Today I was reflecting on my beliefs. Do they still make sense? Has anything changed? Am I right? I listened to Justin Welby this morning whilst on the school run. He was reflecting on the passing of HMQ Elizabeth II and he said ‘(great change is a time for saying) it’s not all about me, and that is especially true of our society, of the need for the common good.’
It made me think about my beliefs on this issue. Most of the issues I care about in this struggle do not directly impact me or my family, and whilst I worry about my children, I am inoculating them to this particular virus as best I can. I am one of the lucky ones, my children are young and I am forewarned, so I am forearmed.
So no, I am not in this fight for myself.
I am in this fight for the women in prison who have had no voice and who are treated as less than human. That a male in America can enter women’s cells, and the women will not be told if he has HIV, is a sex offender, or even that he is male, is staggering, inhumane. All those American prison officers do is give the women condoms, as if rape is inevitable. The women in prison at home and abroad, they are undoubtedly amongst society’s most marginalised, most ignored. So, I fight for them.
I fight too for the women, traumatised by rape, who are told there are no female-only services for them and even that they need to ‘reframe their trauma.’ Trans only and trans-inclusive rape counselling sessions are run but single-sex women-only are forbidden by many providers. Women who request them are deemed in some way bigoted. It is abhorrent.
I speak out too to help safeguard children from being indoctrinated into a cult which results in far too many autistic and gay children being medically sterilised. Which tells them not to trust their instincts and seeks to remove their boundaries. Which tells them not to believe the evidence of their own eyes, and that even questioning the new doctrine is ‘literal violence.’
I speak out too for women who are now excluding themselves from parts of society, including sport. Whether it is a question of religion, of safety, of privacy or dignity. I think about those women who no longer have a place to swim at Hampstead Heath because despite there being a mixed-sex pond, males identifying as women are demanding access to the women-only pond.
I fight because I understand that younger women often feel they cannot, many have lost their friends and some their education on this issue. Such examples silence dissent, no one wants to be next at the hands of the trans mob. I even fight for the young women who have been pulled into this gender cult, who have never known the reality of misogyny. They don’t yet appreciate how long and hard the struggle has been to get legal equality in this country, to be recognised as full human beings with the same rights as men.
So, for me this fight is about the common good. The common good of protecting and enabling women and children and LGB people. I recognise many in this fight are on the frontline including lesbians, sportswomen, rape victims, female inmates; and I stand in solidarity with you all. This fight is against those who are only thinking of themselves. Those who say they need to pee/change/swim/convalesce with women, who are not even satisfied with mixed-sex spaces. The privileged few who want to colonise and invade, not because they need to, but because they want to. So, I say ‘no’ to the narcissists, the lobbyists and the virtue-signalling elitist enablers, and I say ‘no,’ not for myself, but for the many who cannot.
And to the silent majority? The ones paralysed by fear because they don’t want ‘to offend’, don’t want to ‘say the wrong thing’?
Buckle-up. It’s time to fight for the common good.

• [Entries supplied]
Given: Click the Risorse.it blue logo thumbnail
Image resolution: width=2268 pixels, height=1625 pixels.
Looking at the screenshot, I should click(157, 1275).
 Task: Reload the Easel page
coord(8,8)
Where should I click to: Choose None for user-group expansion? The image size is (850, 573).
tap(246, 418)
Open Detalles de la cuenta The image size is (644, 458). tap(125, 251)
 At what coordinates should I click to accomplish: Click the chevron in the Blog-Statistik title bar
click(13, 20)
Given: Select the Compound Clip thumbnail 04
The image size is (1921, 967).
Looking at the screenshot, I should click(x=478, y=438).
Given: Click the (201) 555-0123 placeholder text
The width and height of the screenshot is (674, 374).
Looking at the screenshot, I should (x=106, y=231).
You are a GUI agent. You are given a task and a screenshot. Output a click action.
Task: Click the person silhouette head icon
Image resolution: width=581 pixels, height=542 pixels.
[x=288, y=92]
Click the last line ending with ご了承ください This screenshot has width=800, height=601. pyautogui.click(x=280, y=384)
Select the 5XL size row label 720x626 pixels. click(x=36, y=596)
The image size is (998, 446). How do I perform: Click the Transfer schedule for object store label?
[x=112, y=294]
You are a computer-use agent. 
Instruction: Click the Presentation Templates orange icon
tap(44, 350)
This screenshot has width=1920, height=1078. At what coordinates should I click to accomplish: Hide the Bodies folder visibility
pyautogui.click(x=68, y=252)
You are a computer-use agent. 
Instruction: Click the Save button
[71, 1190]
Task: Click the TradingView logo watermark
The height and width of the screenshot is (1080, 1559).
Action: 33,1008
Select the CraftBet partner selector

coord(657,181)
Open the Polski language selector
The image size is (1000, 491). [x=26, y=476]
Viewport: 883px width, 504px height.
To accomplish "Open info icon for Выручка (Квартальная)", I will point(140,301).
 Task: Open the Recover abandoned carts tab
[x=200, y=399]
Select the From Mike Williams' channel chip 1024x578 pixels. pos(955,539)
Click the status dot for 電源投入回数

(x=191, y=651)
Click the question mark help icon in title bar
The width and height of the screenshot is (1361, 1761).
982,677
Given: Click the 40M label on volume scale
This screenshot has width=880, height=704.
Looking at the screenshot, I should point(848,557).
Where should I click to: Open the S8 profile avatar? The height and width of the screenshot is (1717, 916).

• [Task list]
1 > In the essay on the common good, who did the writer listen to while on the school run?
2 > Condense the paragraph of the essay on the common good that begins "I speak out too for women who are now excluding themselves" into one shorter sentence that keeps its main facts.
The listing can be set aside; nothing here depends on it.

• [Answers by item]
1 > Justin Welby.

2 > I speak out for women now excluding themselves from parts of society, including sport, for reasons of religion, safety, privacy or dignity, such as those who no longer have a place to swim at Hampstead Heath because males identifying as women are demanding access to the women-only pond despite there being a mixed-sex pond.